Solo Brands (NYSE:SBDS) reported sequential improvements in margin and profitability metrics, including three straight quarters of positive operating cash flow and a substantial fourth quarter rebound in adjusted EBITDA. The company eliminated its Up-C organizational structure, consolidated its equity, and reinforced liquidity with $20 million in year-end cash and no revolver borrowings. Leadership allocated $34 million for 2026 growth capital, specifically prioritizing margin-accretive new product launches and operational innovation. Management confirmed all debt covenants were met and highlighted the absence of significant debt maturities until 2028, bolstering near-term financial flexibility.

  • CFO Coffey indicated distribution and marketing expenses declined proportionally with sales, reflecting tighter control and efficiency in spending.
  • Adjusted gross margin stability was attributed to disciplined pricing and promotion strategy, with expectations for continued margin stability in 2026.
  • CEO Larson identified that approximately 25% of fourth quarter sales stemmed from new product launches, with rapid consumer adoption driving six of the eight top-performing SKUs post-quarter.
  • Active retail partnership expansion—especially the addition of Costco and new international efforts—may provide further revenue opportunities if consumer response is favorable.

INDUSTRY GLOSSARY

  • Up-C structure: An organizational framework that enables certain tax benefits to legacy holders in newly public companies, allowing for tax receivable agreements and dual organizational entities.
  • SKU: Stock-Keeping Unit, a unique identifier for each product and service that can be purchased.
  • Adjusted EBITDA: Earnings before interest, taxes, depreciation, and amortization, excluding one-time or non-recurring items, used by management as a measure of normalized operating performance.

Full Conference Call Transcript

John Larson, and Chief Financial Officer, Laura Coffey.
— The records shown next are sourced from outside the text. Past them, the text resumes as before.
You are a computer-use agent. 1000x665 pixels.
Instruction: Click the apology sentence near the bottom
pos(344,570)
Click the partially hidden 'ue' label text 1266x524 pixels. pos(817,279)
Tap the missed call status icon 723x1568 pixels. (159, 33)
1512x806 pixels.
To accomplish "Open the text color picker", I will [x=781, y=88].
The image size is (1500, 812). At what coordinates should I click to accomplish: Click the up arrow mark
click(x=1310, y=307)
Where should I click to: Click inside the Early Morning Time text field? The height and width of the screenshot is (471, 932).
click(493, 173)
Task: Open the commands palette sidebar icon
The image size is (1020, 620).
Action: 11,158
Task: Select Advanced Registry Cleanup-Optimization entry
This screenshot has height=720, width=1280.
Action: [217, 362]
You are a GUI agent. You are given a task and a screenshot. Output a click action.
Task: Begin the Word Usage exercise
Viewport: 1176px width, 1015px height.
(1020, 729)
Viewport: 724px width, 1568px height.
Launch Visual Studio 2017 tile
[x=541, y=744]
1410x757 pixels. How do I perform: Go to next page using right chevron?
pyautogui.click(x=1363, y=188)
This call is being webcast and can be accessed through the Investors portion of our website at investors.solobrands.com. Today's conference call will be recorded. Please be advised that any time-sensitive information may no longer be accurate as of any replay or transcript reading date. I would also like to remind you that the statements in today's discussion that are not historical facts, including statements about future financial and operating performance, liquidity and cash flows, covenant compliance, and strategic transformation goals, are forward-looking statements and are made pursuant to the Safe Harbor provisions of the Private Securities Litigation Reform Act of 1995.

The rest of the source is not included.